DATA SHOWN Start Marker

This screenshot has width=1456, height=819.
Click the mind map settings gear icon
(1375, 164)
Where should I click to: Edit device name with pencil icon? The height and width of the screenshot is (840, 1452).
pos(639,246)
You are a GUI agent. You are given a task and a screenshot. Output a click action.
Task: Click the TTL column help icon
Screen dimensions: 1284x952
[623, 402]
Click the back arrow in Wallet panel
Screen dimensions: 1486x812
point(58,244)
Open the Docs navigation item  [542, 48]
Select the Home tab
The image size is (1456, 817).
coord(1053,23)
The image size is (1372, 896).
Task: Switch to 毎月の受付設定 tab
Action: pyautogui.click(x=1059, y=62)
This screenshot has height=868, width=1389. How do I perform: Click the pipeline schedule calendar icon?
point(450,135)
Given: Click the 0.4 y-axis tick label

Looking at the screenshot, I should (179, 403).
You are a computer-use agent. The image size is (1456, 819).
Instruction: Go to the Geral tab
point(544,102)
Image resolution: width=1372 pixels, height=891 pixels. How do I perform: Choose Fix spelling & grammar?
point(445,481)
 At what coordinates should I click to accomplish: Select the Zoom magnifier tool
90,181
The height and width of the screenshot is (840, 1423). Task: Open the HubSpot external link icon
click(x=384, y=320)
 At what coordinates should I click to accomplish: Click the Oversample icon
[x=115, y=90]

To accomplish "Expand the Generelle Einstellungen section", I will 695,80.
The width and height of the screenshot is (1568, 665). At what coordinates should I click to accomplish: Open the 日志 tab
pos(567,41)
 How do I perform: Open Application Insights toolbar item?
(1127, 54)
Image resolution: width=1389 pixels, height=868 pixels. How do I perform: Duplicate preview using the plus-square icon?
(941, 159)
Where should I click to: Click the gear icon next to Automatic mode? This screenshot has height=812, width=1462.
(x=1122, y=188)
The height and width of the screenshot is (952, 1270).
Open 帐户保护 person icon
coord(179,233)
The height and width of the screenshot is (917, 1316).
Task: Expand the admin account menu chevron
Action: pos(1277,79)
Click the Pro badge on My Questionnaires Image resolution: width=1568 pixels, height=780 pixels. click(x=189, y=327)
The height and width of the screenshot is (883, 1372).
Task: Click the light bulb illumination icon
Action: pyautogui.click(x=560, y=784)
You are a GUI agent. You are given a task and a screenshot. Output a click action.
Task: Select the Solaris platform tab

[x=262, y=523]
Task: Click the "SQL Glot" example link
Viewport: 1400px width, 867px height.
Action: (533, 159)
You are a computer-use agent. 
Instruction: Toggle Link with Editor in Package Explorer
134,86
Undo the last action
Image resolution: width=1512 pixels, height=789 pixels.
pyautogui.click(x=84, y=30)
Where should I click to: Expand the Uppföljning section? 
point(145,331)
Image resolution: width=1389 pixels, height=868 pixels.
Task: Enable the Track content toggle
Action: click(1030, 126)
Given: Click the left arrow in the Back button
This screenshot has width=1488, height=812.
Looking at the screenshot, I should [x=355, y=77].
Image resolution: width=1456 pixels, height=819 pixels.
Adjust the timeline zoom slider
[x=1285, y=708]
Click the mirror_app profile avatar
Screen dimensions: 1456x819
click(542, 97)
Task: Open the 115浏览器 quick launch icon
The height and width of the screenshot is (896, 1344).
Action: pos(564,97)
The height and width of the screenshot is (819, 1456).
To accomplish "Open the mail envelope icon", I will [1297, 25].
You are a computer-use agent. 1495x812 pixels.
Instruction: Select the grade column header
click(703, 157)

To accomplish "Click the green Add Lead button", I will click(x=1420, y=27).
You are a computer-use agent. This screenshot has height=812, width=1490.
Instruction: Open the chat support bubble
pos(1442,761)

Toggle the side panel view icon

DATA SHOWN End Marker

▶ _EXERCISE_: Begin at the first line of the records above and quote every line verbatim through the one that contains "Open the Docs".

▶ _EXERCISE RESULT_:
This screenshot has width=1456, height=819.
Click the mind map settings gear icon
(1375, 164)
Where should I click to: Edit device name with pencil icon? The height and width of the screenshot is (840, 1452).
pos(639,246)
You are a GUI agent. You are given a task and a screenshot. Output a click action.
Task: Click the TTL column help icon
Screen dimensions: 1284x952
[623, 402]
Click the back arrow in Wallet panel
Screen dimensions: 1486x812
point(58,244)
Open the Docs navigation item  [542, 48]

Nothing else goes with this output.